begin Information given

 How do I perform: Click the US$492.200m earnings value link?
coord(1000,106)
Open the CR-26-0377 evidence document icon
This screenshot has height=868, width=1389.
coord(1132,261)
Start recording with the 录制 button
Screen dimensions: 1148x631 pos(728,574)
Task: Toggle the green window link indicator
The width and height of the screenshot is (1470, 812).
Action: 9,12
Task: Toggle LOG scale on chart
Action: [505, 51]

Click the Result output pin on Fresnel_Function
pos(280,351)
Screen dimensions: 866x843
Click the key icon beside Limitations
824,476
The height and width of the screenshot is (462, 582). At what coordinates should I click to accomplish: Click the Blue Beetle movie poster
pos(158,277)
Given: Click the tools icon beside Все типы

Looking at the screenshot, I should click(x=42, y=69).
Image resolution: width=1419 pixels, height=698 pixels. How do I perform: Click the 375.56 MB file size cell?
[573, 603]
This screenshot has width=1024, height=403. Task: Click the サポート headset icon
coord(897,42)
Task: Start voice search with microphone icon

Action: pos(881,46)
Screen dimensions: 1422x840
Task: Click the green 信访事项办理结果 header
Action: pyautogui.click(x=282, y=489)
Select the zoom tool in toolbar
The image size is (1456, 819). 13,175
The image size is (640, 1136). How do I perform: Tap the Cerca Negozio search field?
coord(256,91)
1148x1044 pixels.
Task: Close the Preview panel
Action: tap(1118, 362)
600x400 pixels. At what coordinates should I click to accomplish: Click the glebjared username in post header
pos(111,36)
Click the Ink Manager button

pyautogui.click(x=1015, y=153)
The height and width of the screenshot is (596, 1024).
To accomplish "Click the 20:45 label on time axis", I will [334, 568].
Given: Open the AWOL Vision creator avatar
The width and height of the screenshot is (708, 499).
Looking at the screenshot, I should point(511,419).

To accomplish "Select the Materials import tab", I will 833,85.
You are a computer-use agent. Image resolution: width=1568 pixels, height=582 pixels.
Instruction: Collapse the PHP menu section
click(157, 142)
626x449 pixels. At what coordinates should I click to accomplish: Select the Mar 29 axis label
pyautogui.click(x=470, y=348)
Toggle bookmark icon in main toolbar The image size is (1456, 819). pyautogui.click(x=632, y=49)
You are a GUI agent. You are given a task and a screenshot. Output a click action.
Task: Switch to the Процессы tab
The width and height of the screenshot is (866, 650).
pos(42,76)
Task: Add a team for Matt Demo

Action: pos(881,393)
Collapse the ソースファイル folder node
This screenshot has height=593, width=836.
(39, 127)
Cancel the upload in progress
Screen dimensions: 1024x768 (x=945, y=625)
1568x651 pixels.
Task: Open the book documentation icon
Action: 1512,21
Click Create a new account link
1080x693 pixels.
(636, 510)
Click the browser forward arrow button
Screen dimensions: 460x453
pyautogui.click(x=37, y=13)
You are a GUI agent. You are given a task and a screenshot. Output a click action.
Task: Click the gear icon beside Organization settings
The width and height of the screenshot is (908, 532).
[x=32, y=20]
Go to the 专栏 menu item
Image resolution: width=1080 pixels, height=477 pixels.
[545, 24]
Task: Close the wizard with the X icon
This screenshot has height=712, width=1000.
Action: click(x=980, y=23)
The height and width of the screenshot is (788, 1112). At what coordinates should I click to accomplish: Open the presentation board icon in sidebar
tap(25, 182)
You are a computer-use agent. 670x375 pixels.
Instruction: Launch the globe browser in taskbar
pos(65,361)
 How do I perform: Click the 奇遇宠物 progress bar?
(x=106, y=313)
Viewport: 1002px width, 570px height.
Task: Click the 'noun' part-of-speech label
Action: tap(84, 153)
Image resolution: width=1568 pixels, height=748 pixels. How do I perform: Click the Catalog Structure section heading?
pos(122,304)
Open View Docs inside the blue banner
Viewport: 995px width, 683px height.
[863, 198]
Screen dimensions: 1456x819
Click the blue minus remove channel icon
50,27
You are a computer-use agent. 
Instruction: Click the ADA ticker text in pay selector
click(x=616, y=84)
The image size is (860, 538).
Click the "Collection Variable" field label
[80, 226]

end Information given

What you will do
Reproduce the entire listing above verbatim, line for line, without altering any character.

Result
 How do I perform: Click the US$492.200m earnings value link?
coord(1000,106)
Open the CR-26-0377 evidence document icon
This screenshot has height=868, width=1389.
coord(1132,261)
Start recording with the 录制 button
Screen dimensions: 1148x631 pos(728,574)
Task: Toggle the green window link indicator
The width and height of the screenshot is (1470, 812).
Action: 9,12
Task: Toggle LOG scale on chart
Action: [505, 51]

Click the Result output pin on Fresnel_Function
pos(280,351)
Screen dimensions: 866x843
Click the key icon beside Limitations
824,476
The height and width of the screenshot is (462, 582). At what coordinates should I click to accomplish: Click the Blue Beetle movie poster
pos(158,277)
Given: Click the tools icon beside Все типы

Looking at the screenshot, I should click(x=42, y=69).
Image resolution: width=1419 pixels, height=698 pixels. How do I perform: Click the 375.56 MB file size cell?
[573, 603]
This screenshot has width=1024, height=403. Task: Click the サポート headset icon
coord(897,42)
Task: Start voice search with microphone icon

Action: pos(881,46)
Screen dimensions: 1422x840
Task: Click the green 信访事项办理结果 header
Action: pyautogui.click(x=282, y=489)
Select the zoom tool in toolbar
The image size is (1456, 819). 13,175
The image size is (640, 1136). How do I perform: Tap the Cerca Negozio search field?
coord(256,91)
1148x1044 pixels.
Task: Close the Preview panel
Action: tap(1118, 362)
600x400 pixels. At what coordinates should I click to accomplish: Click the glebjared username in post header
pos(111,36)
Click the Ink Manager button

pyautogui.click(x=1015, y=153)
The height and width of the screenshot is (596, 1024).
To accomplish "Click the 20:45 label on time axis", I will [334, 568].
Given: Open the AWOL Vision creator avatar
The width and height of the screenshot is (708, 499).
Looking at the screenshot, I should point(511,419).

To accomplish "Select the Materials import tab", I will 833,85.
You are a computer-use agent. Image resolution: width=1568 pixels, height=582 pixels.
Instruction: Collapse the PHP menu section
click(157, 142)
626x449 pixels. At what coordinates should I click to accomplish: Select the Mar 29 axis label
pyautogui.click(x=470, y=348)
Toggle bookmark icon in main toolbar The image size is (1456, 819). pyautogui.click(x=632, y=49)
You are a GUI agent. You are given a task and a screenshot. Output a click action.
Task: Switch to the Процессы tab
The width and height of the screenshot is (866, 650).
pos(42,76)
Task: Add a team for Matt Demo

Action: pos(881,393)
Collapse the ソースファイル folder node
This screenshot has height=593, width=836.
(39, 127)
Cancel the upload in progress
Screen dimensions: 1024x768 (x=945, y=625)
1568x651 pixels.
Task: Open the book documentation icon
Action: 1512,21
Click Create a new account link
1080x693 pixels.
(636, 510)
Click the browser forward arrow button
Screen dimensions: 460x453
pyautogui.click(x=37, y=13)
You are a GUI agent. You are given a task and a screenshot. Output a click action.
Task: Click the gear icon beside Organization settings
The width and height of the screenshot is (908, 532).
[x=32, y=20]
Go to the 专栏 menu item
Image resolution: width=1080 pixels, height=477 pixels.
[545, 24]
Task: Close the wizard with the X icon
This screenshot has height=712, width=1000.
Action: click(x=980, y=23)
The height and width of the screenshot is (788, 1112). At what coordinates should I click to accomplish: Open the presentation board icon in sidebar
tap(25, 182)
You are a computer-use agent. 670x375 pixels.
Instruction: Launch the globe browser in taskbar
pos(65,361)
 How do I perform: Click the 奇遇宠物 progress bar?
(x=106, y=313)
Viewport: 1002px width, 570px height.
Task: Click the 'noun' part-of-speech label
Action: tap(84, 153)
Image resolution: width=1568 pixels, height=748 pixels. How do I perform: Click the Catalog Structure section heading?
pos(122,304)
Open View Docs inside the blue banner
Viewport: 995px width, 683px height.
[863, 198]
Screen dimensions: 1456x819
Click the blue minus remove channel icon
50,27
You are a computer-use agent. 
Instruction: Click the ADA ticker text in pay selector
click(x=616, y=84)
The image size is (860, 538).
Click the "Collection Variable" field label
[80, 226]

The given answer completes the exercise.